#### Изучаемый текст:
----------

В современной человеческой речи в отличие от звуков, издаваемых животными, господствуют звуки, производимые струёй выдыхаемого воздуха; животные, напротив, как правило, используют вдыхаемую струю. Но человек всё же использует и этот приём «инспираторных» шумов. Я имею в виду не то исключение из общего правила, что в языках бушменов и готтентотов налицо немного инспираторных, в том числе щёлкающих звуков, подобных звукам подзывания животных, чмокания и т. п. Но дело в том, что и во всех человеческих языках такие инспираторные звуки используются в качестве междометий или в обращении к животным. Это даёт основание считать такие звуки остатком древнейшей стадии. Следующий логический шаг, может быть, и ведёт к представлению, что древнейшая «звуковая речь» адресовалась не от человека к человеку, а от человека (точнее — его предка) ко всевозможным иным животным. Ныне в обращении с животными мы употребляем не только эти оставшиеся от прошлого вдыхательные звуки, но и особые интонации, не допустимые по отношению к людям.

----------

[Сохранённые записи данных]
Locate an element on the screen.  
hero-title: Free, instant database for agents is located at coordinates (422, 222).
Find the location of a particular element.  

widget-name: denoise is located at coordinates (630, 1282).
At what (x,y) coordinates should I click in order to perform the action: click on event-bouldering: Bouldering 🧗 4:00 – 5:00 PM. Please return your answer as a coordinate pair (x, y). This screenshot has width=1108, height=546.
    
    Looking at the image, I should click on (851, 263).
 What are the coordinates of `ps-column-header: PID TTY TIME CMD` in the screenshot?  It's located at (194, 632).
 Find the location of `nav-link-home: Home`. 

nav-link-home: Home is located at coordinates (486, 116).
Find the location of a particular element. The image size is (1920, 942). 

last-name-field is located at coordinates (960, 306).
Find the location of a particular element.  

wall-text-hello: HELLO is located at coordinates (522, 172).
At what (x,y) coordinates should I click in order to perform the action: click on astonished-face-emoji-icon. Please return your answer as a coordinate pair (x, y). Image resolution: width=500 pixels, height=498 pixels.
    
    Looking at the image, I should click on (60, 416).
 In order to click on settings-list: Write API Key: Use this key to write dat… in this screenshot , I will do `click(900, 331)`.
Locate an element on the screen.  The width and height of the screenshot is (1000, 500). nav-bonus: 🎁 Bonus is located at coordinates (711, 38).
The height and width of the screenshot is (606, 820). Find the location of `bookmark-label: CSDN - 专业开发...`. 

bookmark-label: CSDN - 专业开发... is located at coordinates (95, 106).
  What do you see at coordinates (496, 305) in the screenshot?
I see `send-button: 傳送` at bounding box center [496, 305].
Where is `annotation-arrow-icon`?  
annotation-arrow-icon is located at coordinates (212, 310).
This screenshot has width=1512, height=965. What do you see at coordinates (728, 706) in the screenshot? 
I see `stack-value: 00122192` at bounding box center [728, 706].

----------

#### Что сделать:
a) Какую струю воздуха, согласно тексту о звуках речи, как правило, используют животные?
b) Перечислите все случаи, в которых, по тексту о звуках речи, человек использует инспираторные звуки.
c) Продолжите текст о звуках речи, начав сразу после его последнего предложения.

#### Ответы по порядку:
a) Вдыхаемую струю воздуха.

b) В языках бушменов и готтентотов; в качестве междометий во всех человеческих языках; в обращении к животным.

c)
Наряду с такими частными звуками и интонациями замечено вообще явление реакции всевозможных животных на сам звук человеческого голоса — будь то речь или пение. Индейский писатель-натуралист Вэша Куоннезин (Серая Сова) описал, как шаг за шагом он выработал некое специальное слово, произносившееся с одной и той же интонацией на определённой высоте звука. Автор пишет, что это слово приобрело «магическую силу» над зверями — оно их успокаивало, освобождало от тревоги. Если при его неожиданном появлении на виду у белок, мускусных крыс, бобров, лосей или при любом необычном звуке все они тревожно замирали, «словно каменные изваяния», то стоило произнести это уже привычное им всем слово (звуки его были чуждыми зверям от природы), все они, как один, оживали и продолжали прерванную жизнедеятельность.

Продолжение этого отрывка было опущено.